Утрата способности к переживаниям, а с ней — смыслов жизни произошла и в силу изменения закономерного и необходимого для психической природы человека «порядка» психических явлений. Точно так же, как оказалась «перевернутой наоборот» нормальная закономерная последовательность — от желания, мотива — к действию, точно также у некоторых типов людей оказалась усеченной, обедненной структура сознания. Вместо трех остались только два отношения — к себе и другим. Трагично то, что такую обедненную структуру мы обнаружили у группы учителей младших классов. Эти педагоги строили свою стратегию жестким образом, авторитарно исходя только из себя, из того, что, по их мнению, «надо», совершенно не учитывая при этом встречного отношения детей, которого для них попросту не существовало в силу усеченной структуры сознания. Нужно ли добавлять, что при такой стратегии все формы отношения ребенка к учителю, к его педагогической стратегии были заведомо блокированы.

В одном из более старших классов был проведен следующий эксперимент. Психологическая диагностика детей установила, что у многих, почти у половины, имеет место так называемая акцентуция характера. Такой характер не является психической патологией, но имеет тенденцию к выходу за пределы нормы — либо чрезмерную возбудимость, либо выше обычной агрессивность, либо повышенную подозрительность и т.д. Акцентуация характера и ее проявление прекрасно описаны в книге известного немецкого психиатра К. Леонгарда [8].

Дети с акцентуацией характера требуют персонального, непрерывного внимания, постоянной коррекции возникающих у них и в общении, и в учении проблем. Учитывая это, мы попросили педагога дать психологическую характеристику каждого ребенка в классе. Что же оказалось? Педагог не только не имеет никакого представления о психологических особенностях каждого ученика, но вообще не владеет языком и понятиями психологического анализа личности. Он был обучен только поверхностным педагогическим «клише» типа: «вертится»,, «не любит отвечать у доски», «болтает» и т.д.

_СОХРАНЁННЫЕ ДАННЫЕ_
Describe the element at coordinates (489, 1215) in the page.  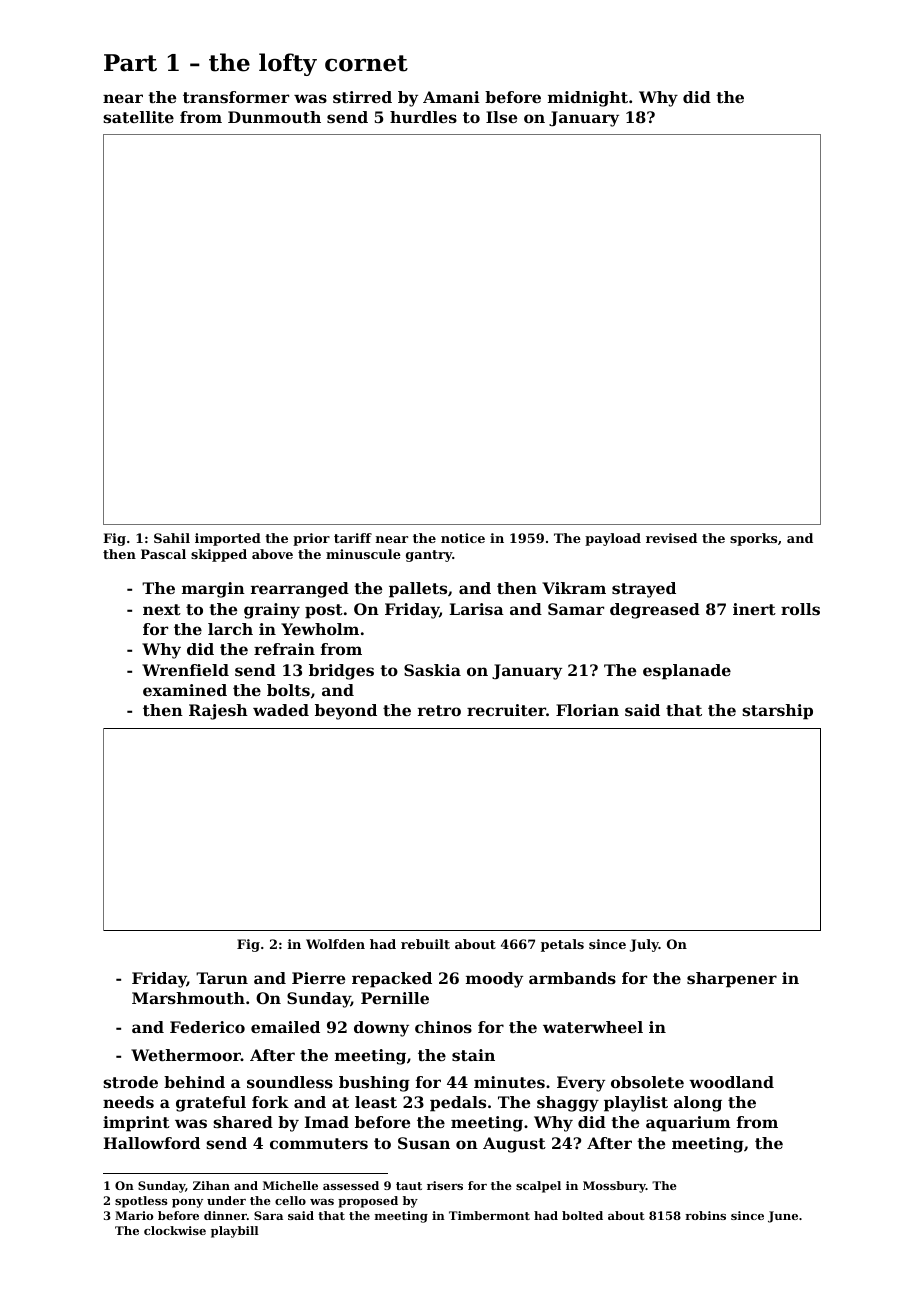
I see `Timbermont` at that location.
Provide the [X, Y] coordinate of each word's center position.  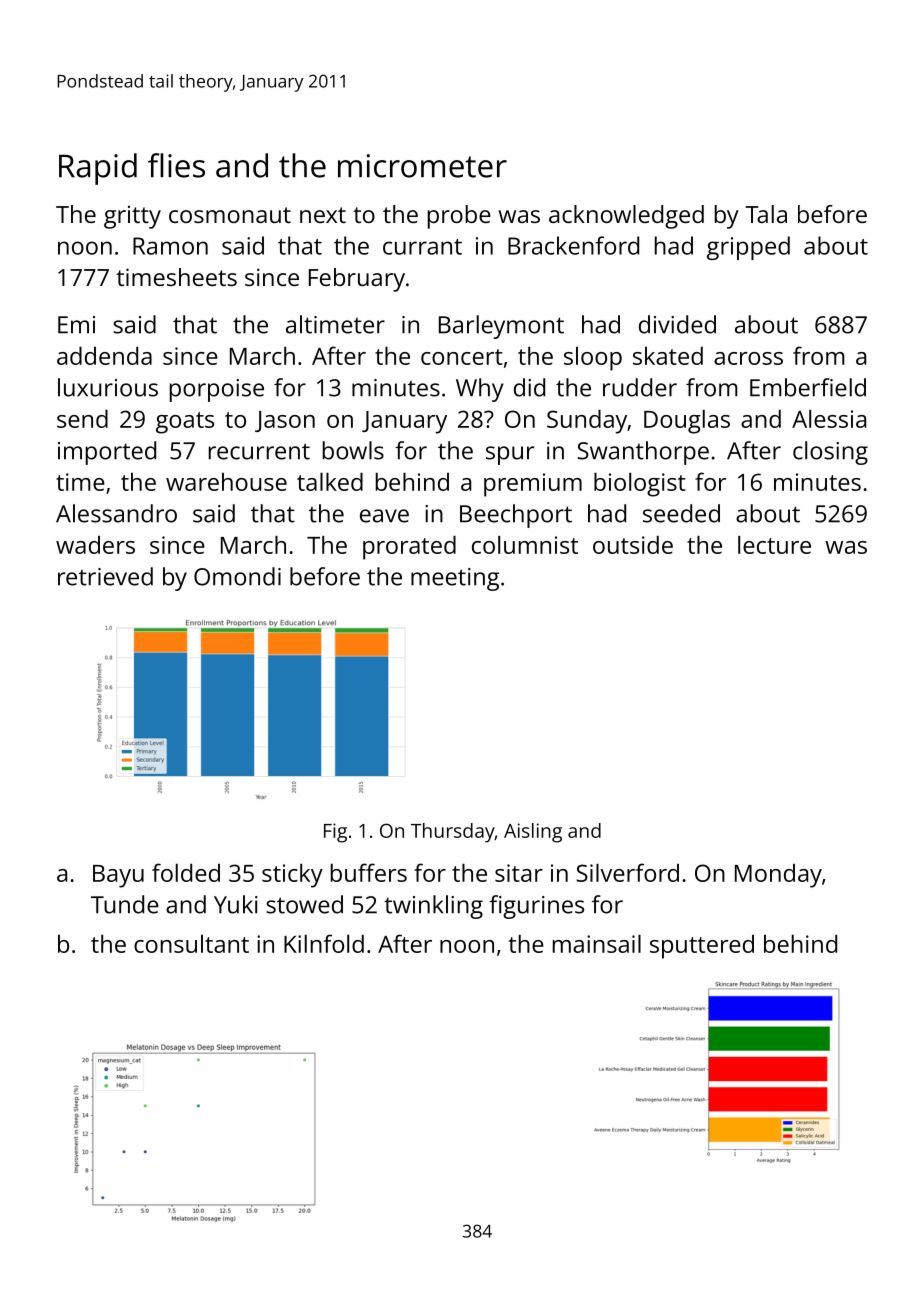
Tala [766, 214]
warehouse [226, 482]
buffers [369, 872]
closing [830, 453]
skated [668, 356]
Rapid [98, 169]
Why [480, 390]
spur [510, 455]
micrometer [422, 166]
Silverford [627, 872]
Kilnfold [324, 943]
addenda [104, 356]
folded [186, 872]
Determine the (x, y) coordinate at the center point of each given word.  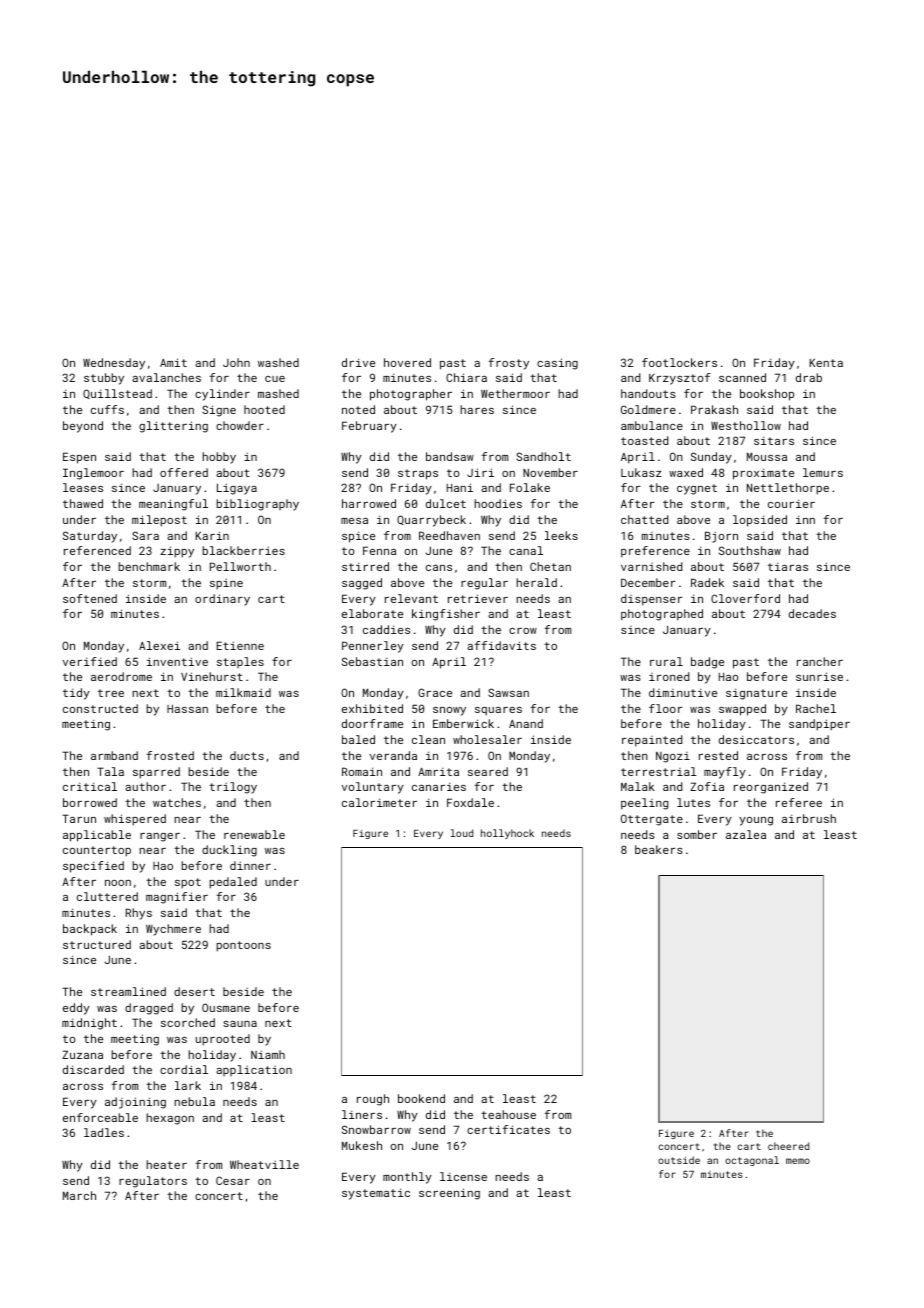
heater (166, 1164)
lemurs (823, 472)
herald (536, 582)
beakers (659, 849)
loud (462, 833)
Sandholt (543, 456)
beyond (83, 427)
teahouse (508, 1114)
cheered (788, 1146)
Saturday (90, 537)
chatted (644, 519)
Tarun (79, 818)
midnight (89, 1024)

_КОРОТКОЕ УПРАЖНЕНИЕ 1_
Что говорится в отрывке о сознании, учениках и книге?
(a) У какой группы педагогов была обнаружена обеднённая структура сознания?
(b) У какой части детей одного из более старших классов психологическая диагностика установила акцентуацию характера?
(c) В книге какого специалиста прекрасно описаны акцентуация характера и её проявление?
_КОРОТКОЕ УПРАЖНЕНИЕ 2_
Перепишите фрагмент отрывка от слов «В одном из более» до слов «К. Леонгарда [8].» включительно, заменив «возбудимость» на «раздражительность».

_ПРАВИЛЬНЫЙ ОТВЕТ 1_
(a) У группы учителей младших классов.
(b) У многих, почти у половины.
(c) В книге известного немецкого психиатра К. Леонгарда.

_ПРАВИЛЬНЫЙ ОТВЕТ 2_
В одном из более старших классов был проведен следующий эксперимент. Психологическая диагностика детей установила, что у многих, почти у половины, имеет место так называемая акцентуция характера. Такой характер не является психической патологией, но имеет тенденцию к выходу за пределы нормы — либо чрезмерную раздражительность, либо выше обычной агрессивность, либо повышенную подозрительность и т.д. Акцентуация характера и ее проявление прекрасно описаны в книге известного немецкого психиатра К. Леонгарда [8].